Ask yourself WHY you are choosing freelance life
If you’ve flirted with the idea of working for yourself, as a freelancer or consultant, or even setting up your own agency, the first question to ask yourself is WHY?
What would motivate you to leave the security of regular payments, a structure, a workspace, colleagues and a pipeline of clients (internal or external) for a life of chasing unpaid invoices, trying to cobble together your own client base from scratch and working all the hours in the world, simply to meet your mortgage or rent payments each month?
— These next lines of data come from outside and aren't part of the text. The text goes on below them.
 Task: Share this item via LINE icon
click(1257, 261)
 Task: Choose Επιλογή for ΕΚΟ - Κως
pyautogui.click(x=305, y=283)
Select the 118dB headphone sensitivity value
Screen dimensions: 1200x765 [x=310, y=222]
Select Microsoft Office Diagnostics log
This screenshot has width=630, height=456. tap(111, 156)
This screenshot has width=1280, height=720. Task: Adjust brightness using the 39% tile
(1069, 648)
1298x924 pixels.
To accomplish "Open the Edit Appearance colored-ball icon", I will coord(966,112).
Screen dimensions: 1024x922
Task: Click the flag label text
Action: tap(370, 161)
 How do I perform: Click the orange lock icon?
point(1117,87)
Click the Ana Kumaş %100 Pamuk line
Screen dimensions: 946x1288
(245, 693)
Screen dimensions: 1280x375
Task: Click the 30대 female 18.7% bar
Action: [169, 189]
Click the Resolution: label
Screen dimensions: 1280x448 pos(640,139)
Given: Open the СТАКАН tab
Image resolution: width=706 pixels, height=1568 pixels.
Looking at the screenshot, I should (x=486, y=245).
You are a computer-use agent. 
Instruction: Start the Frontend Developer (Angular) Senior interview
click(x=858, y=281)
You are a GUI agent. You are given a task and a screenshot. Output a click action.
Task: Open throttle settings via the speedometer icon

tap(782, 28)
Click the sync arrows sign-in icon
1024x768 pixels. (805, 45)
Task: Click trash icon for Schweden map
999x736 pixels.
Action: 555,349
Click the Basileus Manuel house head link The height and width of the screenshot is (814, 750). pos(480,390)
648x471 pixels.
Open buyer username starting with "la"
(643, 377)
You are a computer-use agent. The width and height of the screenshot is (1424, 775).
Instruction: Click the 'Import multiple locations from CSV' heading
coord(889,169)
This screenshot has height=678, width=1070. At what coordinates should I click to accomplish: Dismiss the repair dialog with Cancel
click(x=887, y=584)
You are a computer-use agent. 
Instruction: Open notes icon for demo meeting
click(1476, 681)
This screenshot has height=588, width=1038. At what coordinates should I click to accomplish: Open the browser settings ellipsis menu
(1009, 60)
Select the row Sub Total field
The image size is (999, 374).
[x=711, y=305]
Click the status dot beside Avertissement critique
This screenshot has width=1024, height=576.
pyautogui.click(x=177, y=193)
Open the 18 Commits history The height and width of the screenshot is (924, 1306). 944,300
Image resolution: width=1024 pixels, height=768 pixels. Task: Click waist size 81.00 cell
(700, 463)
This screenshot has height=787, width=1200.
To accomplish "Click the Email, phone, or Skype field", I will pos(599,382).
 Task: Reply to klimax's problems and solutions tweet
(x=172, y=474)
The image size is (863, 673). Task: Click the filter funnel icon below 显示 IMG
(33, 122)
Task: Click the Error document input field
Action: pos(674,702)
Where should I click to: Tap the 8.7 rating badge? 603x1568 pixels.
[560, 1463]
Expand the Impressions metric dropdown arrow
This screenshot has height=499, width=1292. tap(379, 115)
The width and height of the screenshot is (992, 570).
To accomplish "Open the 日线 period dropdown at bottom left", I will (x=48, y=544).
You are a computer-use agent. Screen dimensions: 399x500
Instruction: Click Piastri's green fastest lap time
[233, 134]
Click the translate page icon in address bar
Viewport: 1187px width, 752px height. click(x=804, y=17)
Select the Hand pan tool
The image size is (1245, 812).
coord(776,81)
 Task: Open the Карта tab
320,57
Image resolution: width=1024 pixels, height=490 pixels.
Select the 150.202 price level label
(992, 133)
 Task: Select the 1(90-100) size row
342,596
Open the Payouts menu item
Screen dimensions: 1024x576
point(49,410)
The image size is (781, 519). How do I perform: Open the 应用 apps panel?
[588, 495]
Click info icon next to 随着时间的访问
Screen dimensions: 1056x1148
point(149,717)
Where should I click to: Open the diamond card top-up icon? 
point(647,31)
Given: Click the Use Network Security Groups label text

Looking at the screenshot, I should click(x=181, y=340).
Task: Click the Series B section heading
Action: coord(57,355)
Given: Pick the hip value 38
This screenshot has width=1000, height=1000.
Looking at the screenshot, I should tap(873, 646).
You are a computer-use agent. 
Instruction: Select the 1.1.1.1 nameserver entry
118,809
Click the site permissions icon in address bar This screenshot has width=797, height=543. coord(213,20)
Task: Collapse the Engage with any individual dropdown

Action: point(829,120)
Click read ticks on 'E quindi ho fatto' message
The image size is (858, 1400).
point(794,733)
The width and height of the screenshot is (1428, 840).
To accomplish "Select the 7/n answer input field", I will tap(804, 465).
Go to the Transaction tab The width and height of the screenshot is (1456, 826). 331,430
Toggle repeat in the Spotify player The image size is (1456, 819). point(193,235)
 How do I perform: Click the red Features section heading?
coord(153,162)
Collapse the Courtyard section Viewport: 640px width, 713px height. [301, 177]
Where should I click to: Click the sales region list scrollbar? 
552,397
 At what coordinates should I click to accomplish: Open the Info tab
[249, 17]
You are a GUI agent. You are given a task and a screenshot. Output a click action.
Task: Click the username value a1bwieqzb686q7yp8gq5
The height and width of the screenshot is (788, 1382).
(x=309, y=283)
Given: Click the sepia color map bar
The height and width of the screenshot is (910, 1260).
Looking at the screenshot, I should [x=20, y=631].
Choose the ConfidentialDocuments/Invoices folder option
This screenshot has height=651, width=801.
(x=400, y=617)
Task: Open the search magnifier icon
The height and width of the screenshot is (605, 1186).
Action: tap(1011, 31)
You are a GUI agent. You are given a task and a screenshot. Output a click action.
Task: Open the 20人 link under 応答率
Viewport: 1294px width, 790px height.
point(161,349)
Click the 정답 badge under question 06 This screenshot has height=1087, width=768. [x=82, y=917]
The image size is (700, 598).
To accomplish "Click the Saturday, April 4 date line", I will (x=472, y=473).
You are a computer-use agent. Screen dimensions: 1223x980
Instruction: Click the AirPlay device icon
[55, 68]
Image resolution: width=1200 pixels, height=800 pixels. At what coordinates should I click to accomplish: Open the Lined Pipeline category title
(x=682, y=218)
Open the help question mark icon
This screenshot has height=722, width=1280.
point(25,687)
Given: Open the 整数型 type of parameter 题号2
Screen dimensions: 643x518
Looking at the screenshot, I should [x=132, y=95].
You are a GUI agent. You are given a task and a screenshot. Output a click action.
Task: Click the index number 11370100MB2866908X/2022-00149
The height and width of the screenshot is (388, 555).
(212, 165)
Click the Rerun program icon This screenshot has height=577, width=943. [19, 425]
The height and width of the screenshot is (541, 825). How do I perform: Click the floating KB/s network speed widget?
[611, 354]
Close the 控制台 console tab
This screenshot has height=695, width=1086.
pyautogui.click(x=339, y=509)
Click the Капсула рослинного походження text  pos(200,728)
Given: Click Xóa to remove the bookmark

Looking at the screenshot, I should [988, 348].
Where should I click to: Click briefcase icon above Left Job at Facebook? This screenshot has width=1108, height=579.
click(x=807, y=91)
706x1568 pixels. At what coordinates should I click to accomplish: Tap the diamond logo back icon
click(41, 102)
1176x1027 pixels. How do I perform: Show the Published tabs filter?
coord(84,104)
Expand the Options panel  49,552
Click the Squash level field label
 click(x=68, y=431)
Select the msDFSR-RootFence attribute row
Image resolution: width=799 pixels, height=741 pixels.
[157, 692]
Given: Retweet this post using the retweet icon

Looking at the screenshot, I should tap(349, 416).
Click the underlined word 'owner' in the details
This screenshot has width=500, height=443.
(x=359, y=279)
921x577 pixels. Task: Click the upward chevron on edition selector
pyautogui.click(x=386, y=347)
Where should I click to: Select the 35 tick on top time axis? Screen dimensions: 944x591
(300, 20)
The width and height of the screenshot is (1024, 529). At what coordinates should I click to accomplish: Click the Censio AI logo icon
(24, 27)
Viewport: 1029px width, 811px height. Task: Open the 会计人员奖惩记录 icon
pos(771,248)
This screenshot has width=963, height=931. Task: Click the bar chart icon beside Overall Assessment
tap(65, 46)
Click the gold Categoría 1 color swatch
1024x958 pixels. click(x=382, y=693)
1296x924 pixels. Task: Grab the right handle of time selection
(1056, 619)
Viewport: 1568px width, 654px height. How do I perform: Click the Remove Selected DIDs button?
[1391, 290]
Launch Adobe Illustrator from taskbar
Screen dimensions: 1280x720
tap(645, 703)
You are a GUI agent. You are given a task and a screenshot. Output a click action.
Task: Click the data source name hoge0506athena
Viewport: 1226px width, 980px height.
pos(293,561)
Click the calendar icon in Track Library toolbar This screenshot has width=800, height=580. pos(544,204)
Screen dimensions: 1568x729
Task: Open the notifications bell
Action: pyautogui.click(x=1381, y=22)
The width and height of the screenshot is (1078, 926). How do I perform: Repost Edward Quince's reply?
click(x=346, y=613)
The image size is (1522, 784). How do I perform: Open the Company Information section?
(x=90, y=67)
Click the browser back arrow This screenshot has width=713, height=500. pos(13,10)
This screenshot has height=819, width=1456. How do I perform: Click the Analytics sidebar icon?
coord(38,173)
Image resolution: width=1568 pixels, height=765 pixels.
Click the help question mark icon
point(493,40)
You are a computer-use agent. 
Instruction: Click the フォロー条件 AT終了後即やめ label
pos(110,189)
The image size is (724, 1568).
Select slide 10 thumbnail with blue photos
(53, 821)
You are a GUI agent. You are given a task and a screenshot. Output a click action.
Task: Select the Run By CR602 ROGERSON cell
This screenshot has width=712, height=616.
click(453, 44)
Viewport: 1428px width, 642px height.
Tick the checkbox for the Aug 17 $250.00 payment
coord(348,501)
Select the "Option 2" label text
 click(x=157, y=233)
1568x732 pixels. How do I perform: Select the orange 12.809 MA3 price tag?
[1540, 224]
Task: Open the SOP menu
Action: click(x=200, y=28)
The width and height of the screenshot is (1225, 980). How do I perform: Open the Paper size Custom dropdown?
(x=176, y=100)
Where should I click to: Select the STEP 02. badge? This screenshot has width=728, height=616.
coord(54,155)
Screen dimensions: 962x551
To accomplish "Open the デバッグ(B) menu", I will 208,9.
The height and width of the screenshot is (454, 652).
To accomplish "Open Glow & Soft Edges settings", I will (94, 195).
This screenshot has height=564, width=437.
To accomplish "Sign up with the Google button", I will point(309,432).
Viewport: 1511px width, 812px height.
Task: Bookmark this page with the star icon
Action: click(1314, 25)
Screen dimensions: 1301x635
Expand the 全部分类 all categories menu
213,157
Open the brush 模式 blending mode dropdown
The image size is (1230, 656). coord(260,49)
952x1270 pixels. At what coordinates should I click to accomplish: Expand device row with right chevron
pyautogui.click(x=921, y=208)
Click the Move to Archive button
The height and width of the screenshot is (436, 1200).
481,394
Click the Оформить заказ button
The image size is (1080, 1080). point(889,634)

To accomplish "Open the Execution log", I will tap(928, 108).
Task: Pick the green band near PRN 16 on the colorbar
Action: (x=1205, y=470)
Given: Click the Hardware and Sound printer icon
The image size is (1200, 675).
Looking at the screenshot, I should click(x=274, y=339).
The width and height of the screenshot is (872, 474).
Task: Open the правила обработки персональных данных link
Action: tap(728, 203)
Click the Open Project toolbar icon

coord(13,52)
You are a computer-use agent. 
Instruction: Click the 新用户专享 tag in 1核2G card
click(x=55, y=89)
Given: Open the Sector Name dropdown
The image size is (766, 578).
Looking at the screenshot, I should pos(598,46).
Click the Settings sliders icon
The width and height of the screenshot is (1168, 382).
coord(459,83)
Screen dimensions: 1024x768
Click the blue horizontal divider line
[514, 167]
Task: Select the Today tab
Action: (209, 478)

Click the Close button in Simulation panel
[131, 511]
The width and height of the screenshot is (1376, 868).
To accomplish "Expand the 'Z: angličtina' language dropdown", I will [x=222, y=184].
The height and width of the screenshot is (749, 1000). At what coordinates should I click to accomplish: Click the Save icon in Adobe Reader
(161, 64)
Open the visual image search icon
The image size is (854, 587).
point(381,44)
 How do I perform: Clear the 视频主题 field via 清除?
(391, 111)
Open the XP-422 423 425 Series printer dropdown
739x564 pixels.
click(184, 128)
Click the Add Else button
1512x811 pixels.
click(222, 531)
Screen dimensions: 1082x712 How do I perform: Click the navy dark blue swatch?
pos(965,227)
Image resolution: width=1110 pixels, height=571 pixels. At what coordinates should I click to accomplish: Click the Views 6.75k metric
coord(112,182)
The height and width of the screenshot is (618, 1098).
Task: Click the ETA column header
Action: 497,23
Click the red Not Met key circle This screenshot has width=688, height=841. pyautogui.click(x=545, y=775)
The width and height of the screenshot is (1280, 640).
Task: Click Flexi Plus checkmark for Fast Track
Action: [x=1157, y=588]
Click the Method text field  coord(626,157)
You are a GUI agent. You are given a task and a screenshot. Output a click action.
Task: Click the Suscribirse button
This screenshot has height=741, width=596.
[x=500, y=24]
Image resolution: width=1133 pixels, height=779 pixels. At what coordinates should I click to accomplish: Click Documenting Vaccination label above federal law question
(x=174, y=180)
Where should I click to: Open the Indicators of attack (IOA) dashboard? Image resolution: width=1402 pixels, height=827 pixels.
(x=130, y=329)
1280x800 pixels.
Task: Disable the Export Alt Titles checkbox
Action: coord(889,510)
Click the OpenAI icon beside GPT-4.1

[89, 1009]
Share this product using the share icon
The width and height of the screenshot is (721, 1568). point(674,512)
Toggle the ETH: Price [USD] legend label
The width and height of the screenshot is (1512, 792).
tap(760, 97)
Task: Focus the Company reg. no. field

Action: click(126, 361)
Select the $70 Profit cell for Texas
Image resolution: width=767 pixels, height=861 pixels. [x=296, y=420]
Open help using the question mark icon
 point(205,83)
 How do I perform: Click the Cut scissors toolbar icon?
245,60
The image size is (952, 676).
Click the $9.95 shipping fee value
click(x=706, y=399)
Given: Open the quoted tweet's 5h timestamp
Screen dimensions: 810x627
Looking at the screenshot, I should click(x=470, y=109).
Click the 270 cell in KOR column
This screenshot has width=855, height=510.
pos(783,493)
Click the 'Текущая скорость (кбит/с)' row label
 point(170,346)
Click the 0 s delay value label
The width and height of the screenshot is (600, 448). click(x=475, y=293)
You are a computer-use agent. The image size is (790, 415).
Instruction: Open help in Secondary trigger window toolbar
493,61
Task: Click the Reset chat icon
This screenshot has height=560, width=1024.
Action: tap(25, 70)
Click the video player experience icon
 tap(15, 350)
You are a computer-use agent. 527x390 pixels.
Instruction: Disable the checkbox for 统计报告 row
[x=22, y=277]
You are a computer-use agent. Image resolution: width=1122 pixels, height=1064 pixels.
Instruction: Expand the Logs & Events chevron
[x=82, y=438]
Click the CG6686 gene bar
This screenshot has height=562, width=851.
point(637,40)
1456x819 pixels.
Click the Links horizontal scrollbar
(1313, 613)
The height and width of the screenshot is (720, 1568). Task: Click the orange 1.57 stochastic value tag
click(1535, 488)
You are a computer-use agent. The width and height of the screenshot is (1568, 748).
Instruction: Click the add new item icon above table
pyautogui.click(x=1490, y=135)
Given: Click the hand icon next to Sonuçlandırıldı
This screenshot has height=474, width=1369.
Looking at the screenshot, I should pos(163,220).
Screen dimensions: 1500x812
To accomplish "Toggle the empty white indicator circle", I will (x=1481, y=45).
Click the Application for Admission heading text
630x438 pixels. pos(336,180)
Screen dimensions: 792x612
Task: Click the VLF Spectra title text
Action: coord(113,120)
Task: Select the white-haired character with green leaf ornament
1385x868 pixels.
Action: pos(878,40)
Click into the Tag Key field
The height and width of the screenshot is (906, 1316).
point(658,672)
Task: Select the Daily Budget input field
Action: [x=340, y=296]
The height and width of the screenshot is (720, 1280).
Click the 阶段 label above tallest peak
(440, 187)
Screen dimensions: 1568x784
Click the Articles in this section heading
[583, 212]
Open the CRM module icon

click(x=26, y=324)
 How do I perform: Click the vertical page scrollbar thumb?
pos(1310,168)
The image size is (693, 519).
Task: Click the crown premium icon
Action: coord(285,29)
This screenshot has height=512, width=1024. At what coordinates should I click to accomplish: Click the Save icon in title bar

Or, looking at it another way, why would you possibly want to enjoy the freedom to work when you want, where you want and how you want, choosing your assignments and choosing your own work style? Why would you want the freedom to plan your hours flexibly around family or other commitments or choices, and why would you possibly wish to build your own network of clients and associates, based on people you enjoy spending time with? Put it like this and it feels much more appealing.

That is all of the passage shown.